We moved back a decade with a pair from the 1977 vintage. I was curious about the 1977 Ernies, Cabernet Sauvignon, Special Select Zellerbach Vineyard, Sonoma County for the reference to Zellarbach Vineyard. Zellerbach is, of course, Ambassador James David Zellerbach who first bought property in 1943 on which he founded Hanzell Vineyards winery in 1957. Hanzell is know for Chardonnay and Pinot Noir but what of Cabernet Sauvignon? The word “socks” was mentioned upon first smelling this wine. The wine did clean up some but remained a bit dusty with a vegetal note to the aroma and flavor. The 1977 vintage is the second drought vintage in a row so perhaps the vegetal note came from young vines? After an hour I rather enjoyed the wine but then it cracked up fast. I certainly did not like the 1977 Zaca Mesa Cellar, Zinfandel, Santa Ynez Valley. Smelled blind I guarantee anyone would think this a Riesling. And once tasted you would think it some bizarre red wine which was co-fermented with Riesling!
As it had just become the New Year, our oldest bottle of 1967 Chateau Latour, Pauillac marked the new 50th anniversary. Purportedly one of the best wines of the vintage, this particular bottle sported the lowest fill of a group. No doubt higher-fill bottles will be better but I was attracted to the blood, iron, and cedar aromas. In the mouth the wine did develop some heft and even a touch of fat. I give a nod towards this wine because of the better harmony between aroma and flavor. Sadly, all of the wines cracked up once I returned home. No great wines this time so Lou and I must simply get back together to pull more corks.

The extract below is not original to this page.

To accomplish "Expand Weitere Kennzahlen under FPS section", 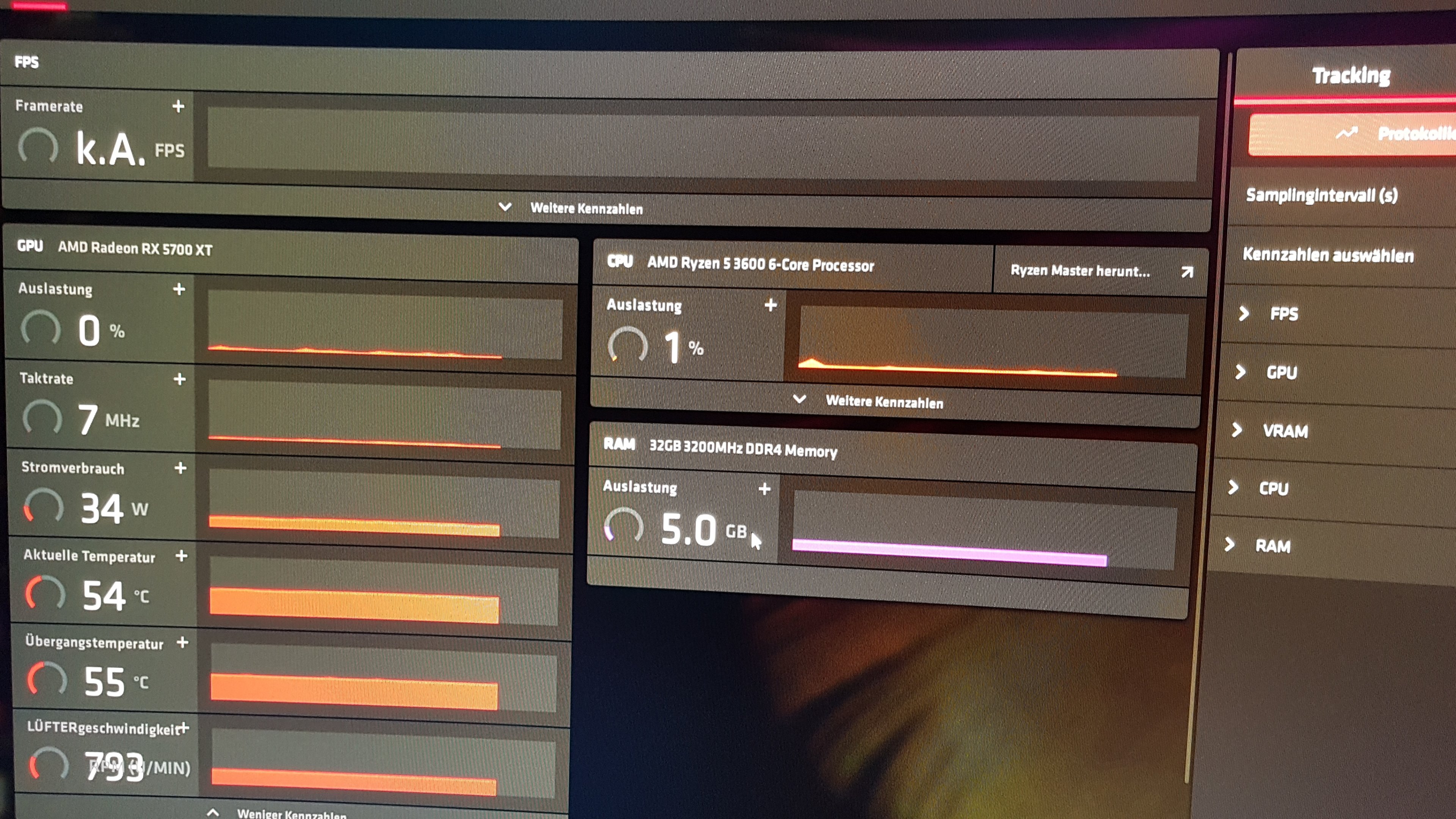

1986 Chappellet, Merlot, Napa Valley
Alcohol 13%. This The color is a bright, garnet ruby. On the nose there are aromas of some stems and chocolate. In the mouth this wine is in good shape with bright acidity and noticeable structure from powdery tannins. There is a dry and certainly salty start before the seamless middle and slightly short finish. Clearly the youngest wine tasted. It will last for sometime but I doubt it will improve. ** Now.
1977 Ernies, Cabernet Sauvignon, Special Select Zellerbach Vineyard, Sonoma County
Alcohol 13%. A little smelly at first this wine cleans up with air to reveal dusty, rather old, and slightly vegetal aromas. In the mouth there are cherry flavors, some greenness, and watering acidity. Though there is a bit of funk, the wine cleans up but never becomes very expressive. ** Now.
1977 Zaca Mesa Cellar, Zinfandel, Santa Ynez Valley
Alcohol 13%. The lightest color of the quarter. It smells like petrol! In the mouth the petrol follows along with red fruit. Lou found “cherry cola” which I echo with finding a cola flavored finish. It is mouth filling and still possesses grip from the structure. Really odd. Not Rated.
1967 Chateau Latour, Pauillac
A Walter Eisenberg Selection imported by Pearson’s Liquor Annex. Mid-shoulder fill. Though of low fill the color is good. The nose reveals blood, iron, and with air cedar. There are similar flavors in the mouth. The wine does flesh out substantially with black fruit, wood, and even a little fat. Eventually it becomes more autumnal. **(*) Now but better bottles will last.